● What to do: Pick out and copy each line of the records below that contains the string "pixels". Case counts.

● Given data:
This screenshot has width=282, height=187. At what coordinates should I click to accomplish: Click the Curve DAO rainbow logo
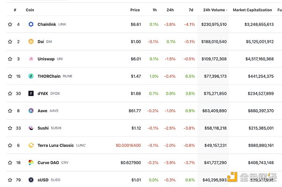pyautogui.click(x=31, y=163)
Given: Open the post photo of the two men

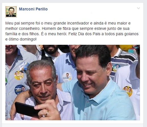Looking at the screenshot, I should (x=73, y=83).
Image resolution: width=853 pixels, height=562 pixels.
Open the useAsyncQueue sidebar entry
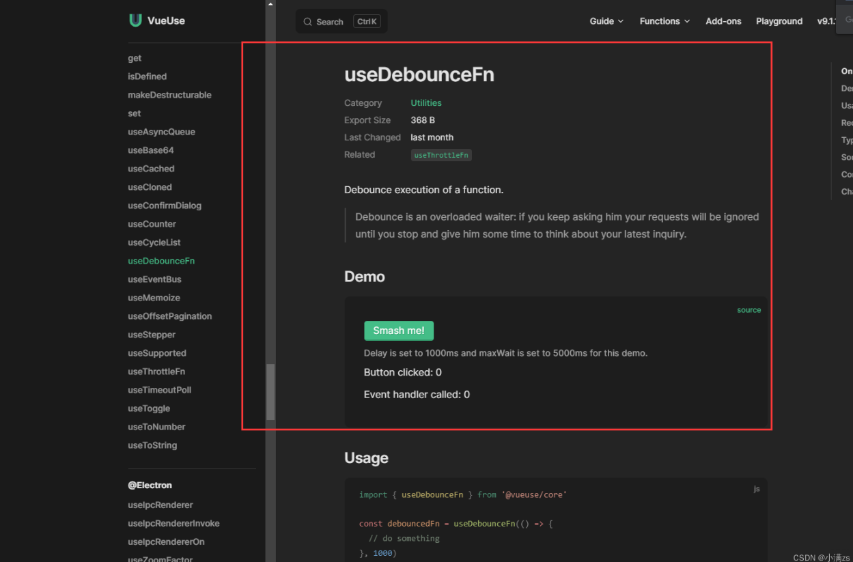[161, 132]
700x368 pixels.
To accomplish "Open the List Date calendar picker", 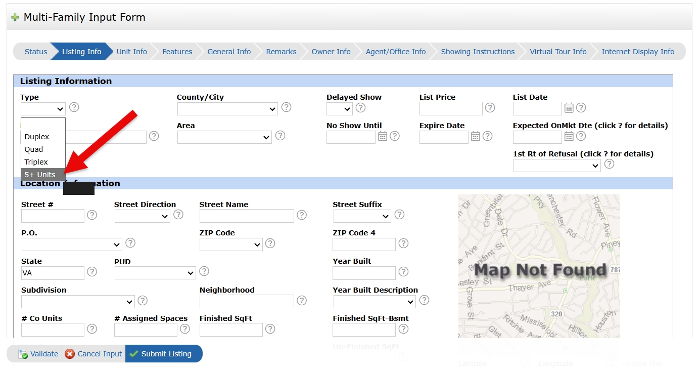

● Exercise output:
Image resolution: width=853 pixels, height=562 pixels.
700x368 pixels.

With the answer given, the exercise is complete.